- [Text extract]:
########
BLanen · 3 years ago
You're describing operations done on data in memory to save memory. That list of fractions still needs to be in memory at some point. And if you're batching, this whole discussion goes out of the window.
rcoveson · 3 years ago
Why would the whole original dataset need to be in memory all at once to operate on it value-by-value and put it into an array?
forrestthewoods · 3 years ago
What an unhelpful post.

The realization that modern servers can easily persist multiple terabytes of data is profound.

The fact that some datasets are just floats and you can quantize some floats from 32-bits down to 8-bits is true but not a helpful observation.

I also don’t know where you get “Python float is 24 bytes + 8-byte pointer for each item in the list”. Wat.

tomatotomato37 · 3 years ago
There's still a difference between terabytes of data spread between RAM sticks multiple inches away from the CPU die and the megabytes of cache data close enough to the compute silicon to experience quantum effects. A modern CPU can burn through hundreds of instructions in the time it takes to resolve a thrashing cache
minitech · 3 years ago
> I also don’t know where you get “Python float is 24 bytes + 8-byte pointer for each item in the list”. Wat.

Not sure how many ways there are to reword that. A CPython float takes 24 bytes of memory, and storing them in a list means 8 bytes per item for the pointer. So in CPython, a list of n floats takes 32n bytes of memory.

  >>> sys.getsizeof(1.0)
  24
  >>> l = list(map(float, range(62_500_000)))  # memory use goes up by >2 GB
  >>> del l  # memory use goes down by >2 GB
(no need to go straight to NumPy to avoid this when relevant, though – array.array is built in.)
########
- [Stored rows]:

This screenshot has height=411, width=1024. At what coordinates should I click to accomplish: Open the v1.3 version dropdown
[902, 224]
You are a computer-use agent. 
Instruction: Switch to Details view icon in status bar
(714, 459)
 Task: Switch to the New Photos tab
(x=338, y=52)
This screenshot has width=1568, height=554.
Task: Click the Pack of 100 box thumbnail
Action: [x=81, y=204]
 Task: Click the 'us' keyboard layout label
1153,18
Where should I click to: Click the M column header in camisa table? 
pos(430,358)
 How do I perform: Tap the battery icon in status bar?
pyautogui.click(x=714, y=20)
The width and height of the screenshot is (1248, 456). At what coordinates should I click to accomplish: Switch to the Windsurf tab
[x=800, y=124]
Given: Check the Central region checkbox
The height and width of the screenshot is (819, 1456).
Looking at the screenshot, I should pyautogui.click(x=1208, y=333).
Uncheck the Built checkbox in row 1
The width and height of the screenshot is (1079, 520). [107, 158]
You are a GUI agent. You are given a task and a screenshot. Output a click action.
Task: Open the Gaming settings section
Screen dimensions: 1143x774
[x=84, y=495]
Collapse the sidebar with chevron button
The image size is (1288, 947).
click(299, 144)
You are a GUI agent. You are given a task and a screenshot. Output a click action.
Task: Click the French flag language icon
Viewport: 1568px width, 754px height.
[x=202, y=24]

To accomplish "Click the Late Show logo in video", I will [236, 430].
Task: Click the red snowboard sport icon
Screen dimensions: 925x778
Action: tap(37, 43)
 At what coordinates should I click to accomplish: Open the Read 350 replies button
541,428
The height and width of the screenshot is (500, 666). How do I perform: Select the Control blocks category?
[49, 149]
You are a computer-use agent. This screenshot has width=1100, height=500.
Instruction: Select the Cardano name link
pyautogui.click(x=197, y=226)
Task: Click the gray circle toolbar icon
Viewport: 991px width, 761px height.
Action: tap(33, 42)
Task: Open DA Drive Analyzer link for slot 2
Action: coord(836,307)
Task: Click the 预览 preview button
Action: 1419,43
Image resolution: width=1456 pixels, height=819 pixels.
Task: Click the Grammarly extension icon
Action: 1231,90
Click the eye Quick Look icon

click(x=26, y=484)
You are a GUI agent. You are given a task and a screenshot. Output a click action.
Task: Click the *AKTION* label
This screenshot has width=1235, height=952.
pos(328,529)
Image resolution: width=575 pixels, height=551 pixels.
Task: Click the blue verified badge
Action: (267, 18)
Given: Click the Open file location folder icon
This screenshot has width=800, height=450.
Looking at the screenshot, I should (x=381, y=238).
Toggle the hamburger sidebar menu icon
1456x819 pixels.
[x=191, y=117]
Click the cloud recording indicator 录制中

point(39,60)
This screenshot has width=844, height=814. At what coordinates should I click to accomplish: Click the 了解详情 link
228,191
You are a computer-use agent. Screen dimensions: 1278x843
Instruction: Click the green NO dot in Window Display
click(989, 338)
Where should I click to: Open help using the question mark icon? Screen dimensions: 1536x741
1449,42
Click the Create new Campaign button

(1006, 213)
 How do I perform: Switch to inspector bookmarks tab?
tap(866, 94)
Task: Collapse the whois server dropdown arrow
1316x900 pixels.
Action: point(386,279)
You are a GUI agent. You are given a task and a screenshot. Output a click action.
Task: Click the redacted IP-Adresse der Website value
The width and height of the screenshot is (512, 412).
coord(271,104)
########
- [What to do]:
• a. In the comment thread on memory use, answer each of these briefly:
(i) According to the comment from forrestthewoods, from how many bits down to how many bits can some floats be quantized?
(ii) According to tomatotomato37, what can a modern CPU burn through in the time it takes to resolve a thrashing cache?
(iii) Which built-in option does minitech name for avoiding the memory cost of a list of floats without going straight to NumPy?
Mark your answers (i), (ii) and (iii) in the same way.
• b. Carry on the comment thread on memory use, beginning right after its final comment.

- [Answers to each task]:
• a.
(i) From 32 bits down to 8 bits.
(ii) Hundreds of instructions.
(iii) array.array.

• b.
marcinzm · 3 years ago
We went with this approach. Pandas hit GIL limits which made it too slow. Then we moved to Dask and hit GIL limits on the scheduler process. Then we moved to Spark and hit JVM GC slowdowns on the amount of allocated memory. Then we burned it all down and became hermits in the woods.
mumblemumble · 3 years ago
I have decided that all solutions to questions of scale fall into one of two general categories. Either you can spend all your money on computers, or you can spend all your money on C/C++/Rust/Cython/Fortran/whatever developers.

There's one severely under-appreciated factor that favors the first option: computers are commodities that can be acquired very quickly. Almost instantaneously if you're in the cloud. Skilled lower-level programmers are very definitely not commodities, and growing your pool of them can easily take months or years.

jbverschoor · 3 years ago
Buying hardware won't give you the same performance benefits as a better implementation/architecture.

And if the problem is big enough, buying hardware will cause operational problems, so you'll need more people. And most likely you're not gonna wanna spend on people, so you get a bunch of people who won't fix the problem, but buy more hardware.

hinkley · 3 years ago
On the other hand, you can't argue with a computer. That may explain why some of my coworkers seem to behave as if they wish they were computers...

It's too difficult to renegotiate with computers, too easy to renegotiate with people. When you don't actually know what you need to do, you need people. When you think you know what you need to do, but you're wrong, then you really need people. Most of us are in the latter category, most of the time.

thrwyoilarticle · 3 years ago
Then you discover - too late to change your mind - that you're throwing hardware at an NP algo
nomel · 3 years ago
At some point, you just mmap shared system memory, as read only, giving direct global access to your dataset, like the good old days (or in any embedded system).
mritchie712 · 3 years ago
Did you consider Clickhouse? join's are slow, but if your data is in a single table, it works really well.
marcinzm · 3 years ago
We were trying to keep everything on one machine in (mostly) memory for simplicity. Once you open up the pandoras box of distributed compute there's a lot of options including other ways of running Spark. But yes, in retrospect, we should have opened that box first.
blub · 3 years ago
Have you tried vaex? It is a panda-like Python library that uses C++ underneath, memory mapping and optimizes its memory access patterns. It’s very fast at least up to 1TB allegedly, I’ve used it for 10-15GB.
rbanffy · 3 years ago
> Then we burned it all down and became hermits in the woods.

Did the results of the calculations drive that decision?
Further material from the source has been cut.